#### What you should do:
Copy the lines below word for word, leaving out the pictures.
***** The data
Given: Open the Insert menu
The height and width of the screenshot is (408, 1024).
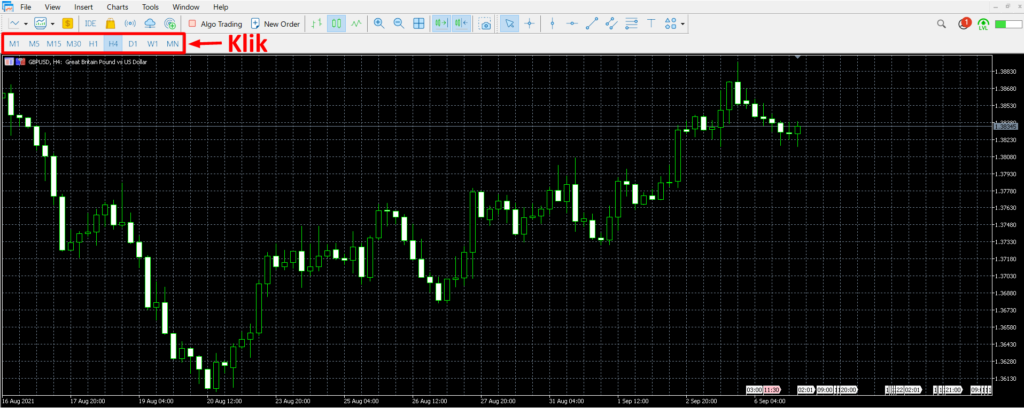Looking at the screenshot, I should click(x=84, y=7).
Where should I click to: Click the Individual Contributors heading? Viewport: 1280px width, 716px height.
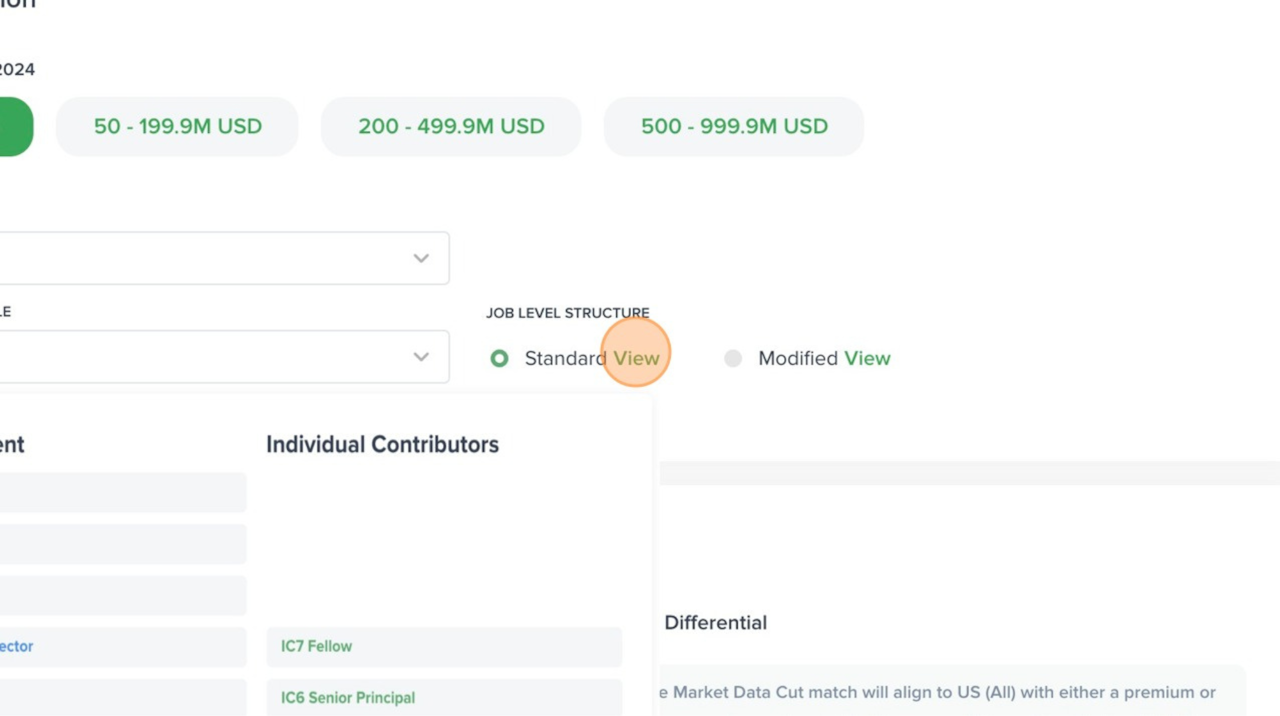pos(382,445)
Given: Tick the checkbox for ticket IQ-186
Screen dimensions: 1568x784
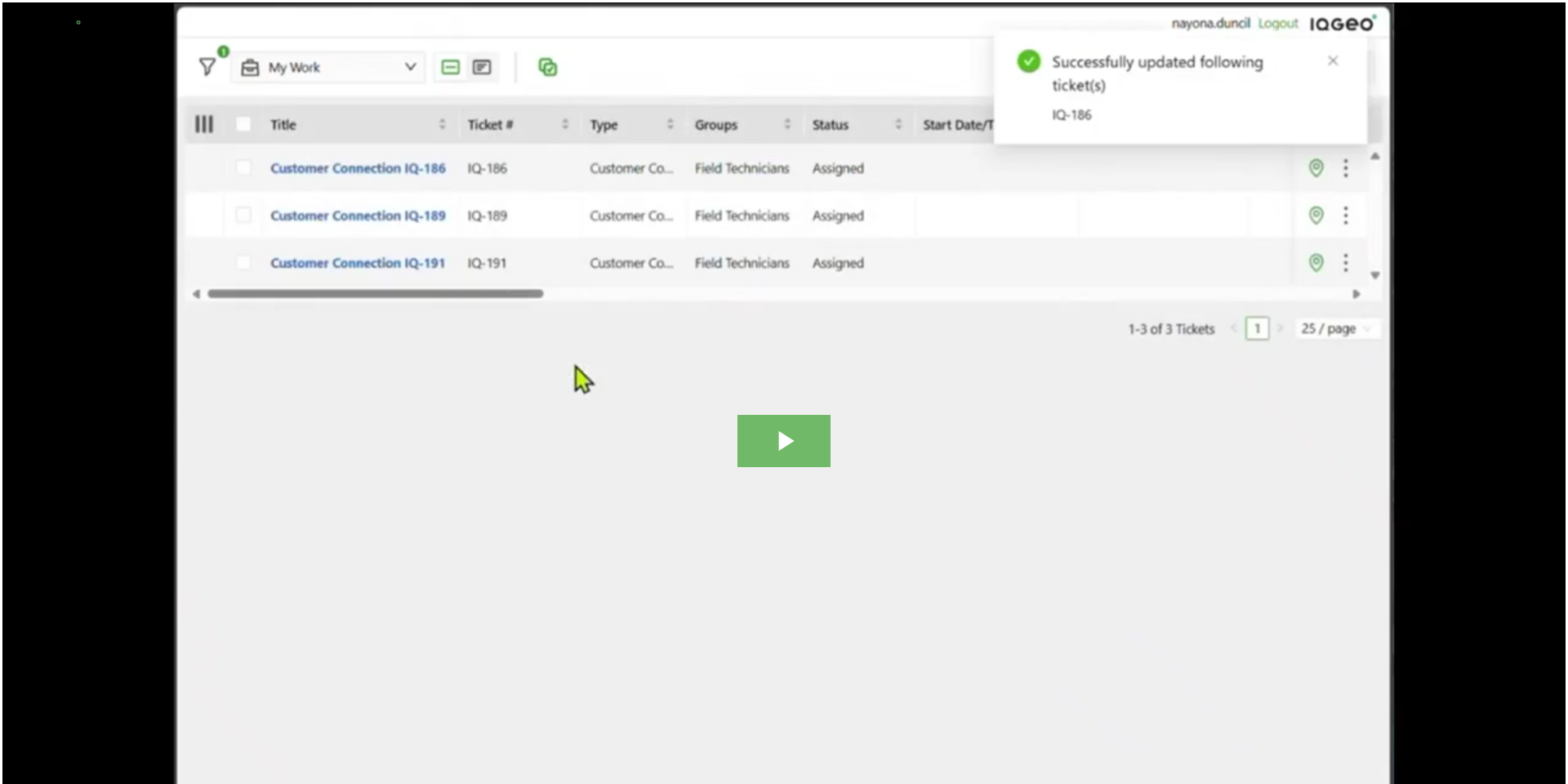Looking at the screenshot, I should [x=243, y=168].
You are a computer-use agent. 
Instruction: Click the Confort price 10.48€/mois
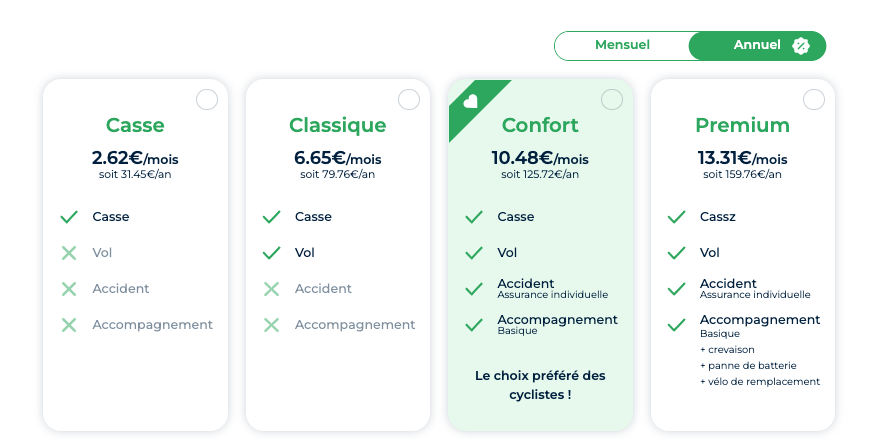click(540, 158)
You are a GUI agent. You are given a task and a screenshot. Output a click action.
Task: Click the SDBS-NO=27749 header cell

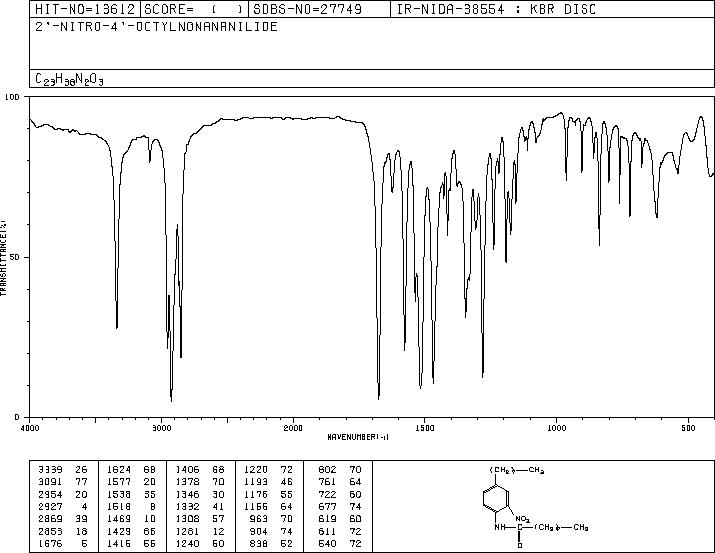pos(303,9)
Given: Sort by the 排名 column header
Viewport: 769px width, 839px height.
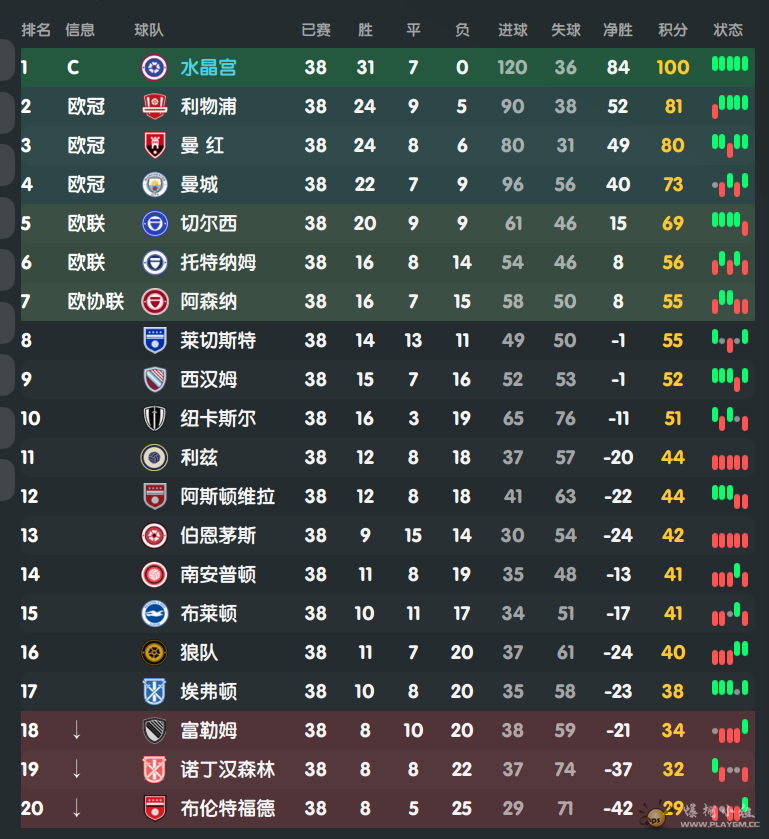Looking at the screenshot, I should coord(36,30).
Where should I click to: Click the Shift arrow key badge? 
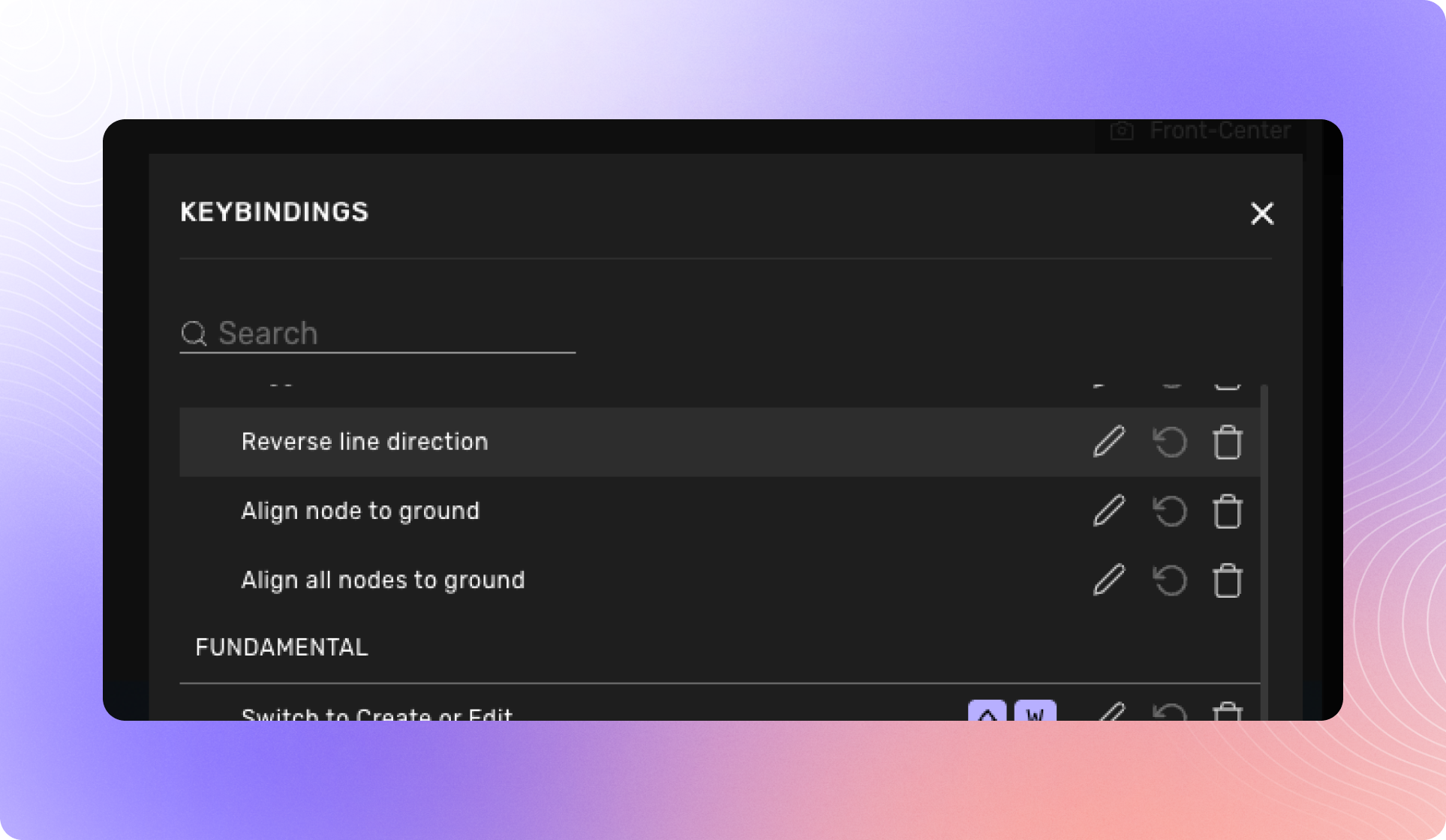[988, 712]
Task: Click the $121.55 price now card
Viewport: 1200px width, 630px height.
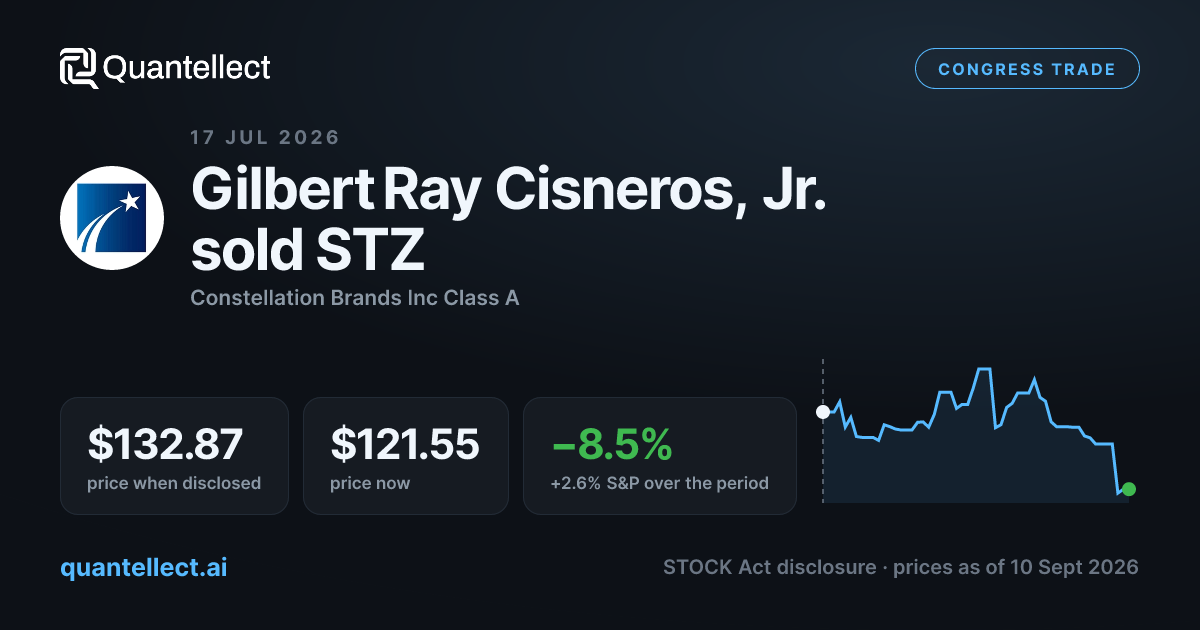Action: (x=406, y=456)
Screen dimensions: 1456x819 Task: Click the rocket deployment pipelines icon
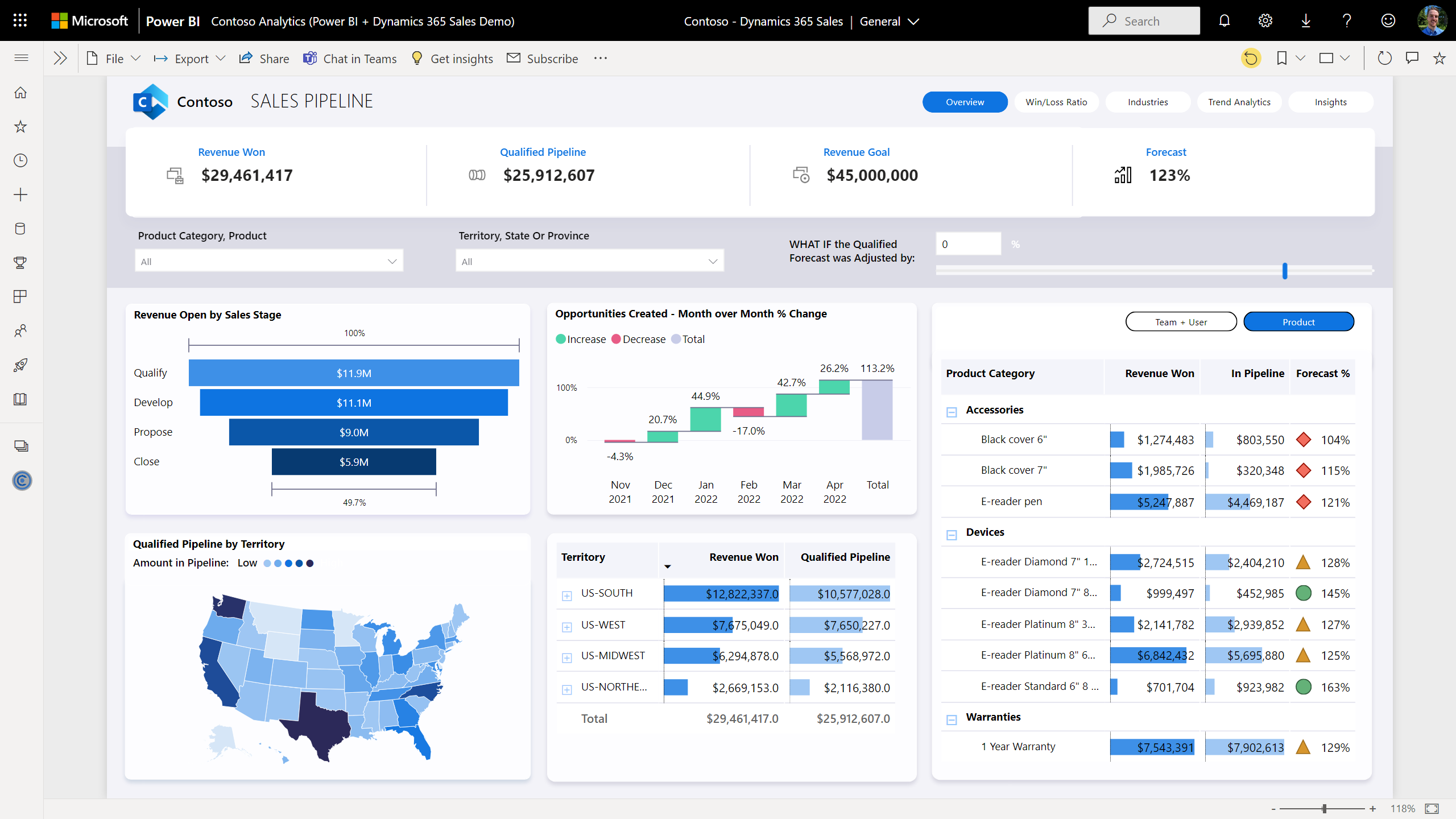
**********
#### Exercise solution:
Given: Open the Insert menu
The height and width of the screenshot is (408, 1024).
Looking at the screenshot, I should click(x=84, y=7).
Where should I click to: Click the Individual Contributors heading? Viewport: 1280px width, 716px height.
pos(382,445)
Given: Tick the checkbox for ticket IQ-186
Screen dimensions: 1568x784
Looking at the screenshot, I should [x=243, y=168].
You are a computer-use agent. 
Instruction: Click the Confort price 10.48€/mois
click(540, 158)
You are a GUI agent. You are given a task and a screenshot. Output a click action.
Task: Click the SDBS-NO=27749 header cell

pos(303,9)
Given: Sort by the 排名 column header
Viewport: 769px width, 839px height.
Looking at the screenshot, I should coord(36,30).
Where should I click to: Click the Shift arrow key badge? 
[988, 712]
Task: Click the $121.55 price now card
Viewport: 1200px width, 630px height.
Action: (x=406, y=456)
Screen dimensions: 1456x819 Task: Click the rocket deployment pipelines icon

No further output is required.